Indeks Penjualan Riil pada Januari naik 1,1% year-on-year setelah pada Desember hanya tumbuh 0,2% year-on-year. Sementara pada Februari, kinerja penjualan ritel diperkirakan naik secara tahunan sebesar 3,6% year-on-year.
Sementara pada Maret dan April, penjualan eceran diperkirakan akan mengalami perbaikan didukung oleh faktor musiman peningkatan belanja masyarakat menyambut Ramadan. Indeks Ekspektasi Penjualan pada April diprediksi naik menjadi 165,9 dari tadinya 137,2.
Penghasilan masyarakat turun
Kedatangan Ramadan dan Idulfitri secara historis memang mendorong kenaikan permintaan masyarakat. Tradisi mudik akan mengerek konsumsi bahan bakar kendaraan bermotor dan pengeluaran untuk transportasi. Pembelian makanan dan minuman serta pakaian biasanya juga naik, ditambah lonjakan konsumsi pulsa telepon atau data, dan bahkan pembelian alat komunikasi baru.
Berkaca pada Lebaran tahun lalu, yang jatuh pada April 2023, penjualan eceran melesat 12,8% secara bulanan dan 1,5% secara tahunan. Angka itu naik secara bulanan karena pada Maret 2023 tercatat tumbuh 7% month-to-month. Akan tetapi, secara tahunan, penjualan ritel saat Lebaran tahun lalu pertumbuhannya melambat dibanding bulan sebelumnya yang mencapai 4,9%.
Meski ada potensi tumbuh positif, pertumbuhan penjualan ritel pada Lebaran tahun ini juga berpeluang lebih lesu karena kondisi keuangan masyarakat sudah banyak tertekan lonjakan harga pangan, terutama beras dan komoditas lain.
Hal itu tecermin dari hasil survei konsumen terbaru yang dirilis BI kemarin, di mana angka indeks penghasilan masyarakat Indonesia saat ini terperosok ke level terendah sejak April 2022.

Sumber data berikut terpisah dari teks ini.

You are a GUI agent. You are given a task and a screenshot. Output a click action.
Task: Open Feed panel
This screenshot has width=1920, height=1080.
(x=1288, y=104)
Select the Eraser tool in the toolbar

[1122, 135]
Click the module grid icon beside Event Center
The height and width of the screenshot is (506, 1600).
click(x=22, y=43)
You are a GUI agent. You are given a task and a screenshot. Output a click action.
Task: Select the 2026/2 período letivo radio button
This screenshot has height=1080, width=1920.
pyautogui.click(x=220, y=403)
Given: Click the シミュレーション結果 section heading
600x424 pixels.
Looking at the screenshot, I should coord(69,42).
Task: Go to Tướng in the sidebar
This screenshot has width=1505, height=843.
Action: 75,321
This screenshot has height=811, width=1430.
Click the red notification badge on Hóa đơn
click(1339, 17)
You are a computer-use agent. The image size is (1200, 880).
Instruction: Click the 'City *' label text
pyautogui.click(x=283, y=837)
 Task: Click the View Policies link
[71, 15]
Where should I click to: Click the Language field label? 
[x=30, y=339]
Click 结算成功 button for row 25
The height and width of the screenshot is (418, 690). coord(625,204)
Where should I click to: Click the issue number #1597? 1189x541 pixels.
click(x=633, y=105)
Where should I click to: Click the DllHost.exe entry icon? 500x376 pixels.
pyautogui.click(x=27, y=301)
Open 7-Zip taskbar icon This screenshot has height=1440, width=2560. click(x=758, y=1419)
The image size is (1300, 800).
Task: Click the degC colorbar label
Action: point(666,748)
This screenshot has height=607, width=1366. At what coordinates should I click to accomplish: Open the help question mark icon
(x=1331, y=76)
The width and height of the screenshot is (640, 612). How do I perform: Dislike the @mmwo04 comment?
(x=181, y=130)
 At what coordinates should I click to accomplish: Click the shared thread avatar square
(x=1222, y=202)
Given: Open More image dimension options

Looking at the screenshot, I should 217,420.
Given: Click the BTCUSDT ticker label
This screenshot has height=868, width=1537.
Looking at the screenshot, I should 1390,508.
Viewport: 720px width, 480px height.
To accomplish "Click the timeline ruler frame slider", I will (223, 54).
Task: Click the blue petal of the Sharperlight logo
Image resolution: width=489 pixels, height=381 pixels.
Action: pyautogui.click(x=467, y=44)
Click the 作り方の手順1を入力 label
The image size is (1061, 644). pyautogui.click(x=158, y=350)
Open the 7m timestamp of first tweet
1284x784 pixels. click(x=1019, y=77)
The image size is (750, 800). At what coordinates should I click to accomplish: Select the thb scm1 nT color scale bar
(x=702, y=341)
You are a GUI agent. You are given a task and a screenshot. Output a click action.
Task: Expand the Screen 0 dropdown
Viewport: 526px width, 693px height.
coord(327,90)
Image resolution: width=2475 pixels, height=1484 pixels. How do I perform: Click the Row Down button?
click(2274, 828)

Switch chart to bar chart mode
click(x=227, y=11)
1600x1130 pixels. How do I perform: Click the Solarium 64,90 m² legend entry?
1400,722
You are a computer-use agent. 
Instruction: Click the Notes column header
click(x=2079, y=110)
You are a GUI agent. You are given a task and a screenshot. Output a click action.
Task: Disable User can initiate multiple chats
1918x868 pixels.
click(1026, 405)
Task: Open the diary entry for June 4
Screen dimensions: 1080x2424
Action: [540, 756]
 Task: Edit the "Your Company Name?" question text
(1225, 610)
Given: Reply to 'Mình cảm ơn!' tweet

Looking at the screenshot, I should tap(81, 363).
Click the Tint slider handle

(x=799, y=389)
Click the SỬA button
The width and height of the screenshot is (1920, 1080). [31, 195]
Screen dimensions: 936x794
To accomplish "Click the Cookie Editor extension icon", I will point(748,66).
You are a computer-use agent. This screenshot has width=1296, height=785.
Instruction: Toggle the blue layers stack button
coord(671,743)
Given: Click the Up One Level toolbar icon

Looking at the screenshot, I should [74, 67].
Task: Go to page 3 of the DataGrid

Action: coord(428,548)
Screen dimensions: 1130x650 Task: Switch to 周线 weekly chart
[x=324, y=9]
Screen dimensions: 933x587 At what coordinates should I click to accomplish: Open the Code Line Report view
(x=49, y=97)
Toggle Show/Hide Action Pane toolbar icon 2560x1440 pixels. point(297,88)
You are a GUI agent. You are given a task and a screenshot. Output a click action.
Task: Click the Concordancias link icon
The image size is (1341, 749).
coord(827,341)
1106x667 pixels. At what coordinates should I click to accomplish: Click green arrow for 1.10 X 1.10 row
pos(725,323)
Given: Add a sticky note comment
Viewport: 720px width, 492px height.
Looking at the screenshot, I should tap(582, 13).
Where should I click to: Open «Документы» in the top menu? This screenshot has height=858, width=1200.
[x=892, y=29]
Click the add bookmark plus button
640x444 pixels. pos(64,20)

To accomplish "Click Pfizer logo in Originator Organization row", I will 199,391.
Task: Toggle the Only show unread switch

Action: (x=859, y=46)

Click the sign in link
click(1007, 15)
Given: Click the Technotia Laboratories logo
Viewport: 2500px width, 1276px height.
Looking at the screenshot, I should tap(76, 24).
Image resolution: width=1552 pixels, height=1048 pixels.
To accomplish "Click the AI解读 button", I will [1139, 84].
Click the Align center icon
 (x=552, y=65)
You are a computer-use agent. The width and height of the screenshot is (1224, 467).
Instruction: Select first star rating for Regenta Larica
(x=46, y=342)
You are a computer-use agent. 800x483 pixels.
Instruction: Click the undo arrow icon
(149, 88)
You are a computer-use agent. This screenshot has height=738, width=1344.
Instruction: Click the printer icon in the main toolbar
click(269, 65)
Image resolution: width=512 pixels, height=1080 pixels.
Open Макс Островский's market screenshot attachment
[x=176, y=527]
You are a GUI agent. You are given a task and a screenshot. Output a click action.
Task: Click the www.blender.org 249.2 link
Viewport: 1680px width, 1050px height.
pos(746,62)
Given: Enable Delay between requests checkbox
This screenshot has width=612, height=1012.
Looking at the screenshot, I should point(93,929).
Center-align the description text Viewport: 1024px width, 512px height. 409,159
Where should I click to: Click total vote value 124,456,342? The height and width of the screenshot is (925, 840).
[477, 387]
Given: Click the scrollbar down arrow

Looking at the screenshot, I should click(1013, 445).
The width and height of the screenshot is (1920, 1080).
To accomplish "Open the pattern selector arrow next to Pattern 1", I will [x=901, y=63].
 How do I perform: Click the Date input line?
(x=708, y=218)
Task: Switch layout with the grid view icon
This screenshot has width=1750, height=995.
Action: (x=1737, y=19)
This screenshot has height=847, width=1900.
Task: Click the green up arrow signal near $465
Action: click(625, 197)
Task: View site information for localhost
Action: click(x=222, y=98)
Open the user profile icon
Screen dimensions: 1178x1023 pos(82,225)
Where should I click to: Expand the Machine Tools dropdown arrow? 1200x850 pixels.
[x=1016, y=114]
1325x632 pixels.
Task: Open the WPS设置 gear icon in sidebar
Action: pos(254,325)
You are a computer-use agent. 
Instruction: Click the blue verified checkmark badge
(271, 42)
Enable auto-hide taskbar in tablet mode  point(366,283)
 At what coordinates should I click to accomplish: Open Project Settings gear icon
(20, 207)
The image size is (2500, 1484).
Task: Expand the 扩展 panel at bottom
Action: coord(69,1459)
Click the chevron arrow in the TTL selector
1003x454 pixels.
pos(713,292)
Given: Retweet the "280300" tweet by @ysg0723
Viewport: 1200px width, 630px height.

Kondisi ekonomi saat ini dinilai lebih buruk dibandingkan enam bulan lalu terutama karena penurunan penghasilan, sempitnya lapangan kerja dan penurunan animo pembelian barang sekunder.
Penghasilan yang susut akhirnya mengikis konsumsi. Rata-rata proporsi pendapatan masyarakat yang digunakan untuk konsumsi (average propensity to consume ratio) pada Februari turun menjadi 73% atau turun 1,6 poin persentase dibanding bulan sebelumnya.
Penurunan konsumsi terjadi di semua kelompok pengeluaran kecuali kelas atas dengan pengeluaran di atas Rp5 juta. Yang paling tertekan konsumsinya adalah kelompok pengeluaran terbawah Rp1 juta-Rp2 juta turun 3,9 poin persentase.
Pada saat yang sama, rumah tangga di Indonesia mencatat kenaikan alokasi pendapatan untuk cicilan utang atau pinjaman pada Februari. Kenaikannya mencapai 1 poin persentase terutama terjadi di kelompok dengan pengeluaran terbawah, naik 2,3 poin persentase dan teratas 1,1 poin persentase. Sementara kelompok Rp2,1 juta-Rp3 juta, menjadi satu-satunya yang turun alokasi pendapatan untuk utang dan pada saat yang sama pengeluaran konsumsinya juga turun.
Kondisi ekonomi yang dirasakan lebih buruk itu akhirnya menyeret penurunan tingkat keyakinan konsumen masyarakat. Indeks Keyakinan Konsumen pada Februari turun ke level 123,1, masih di level optimistis tapi lebih rendah dibanding Januari di posisi 125.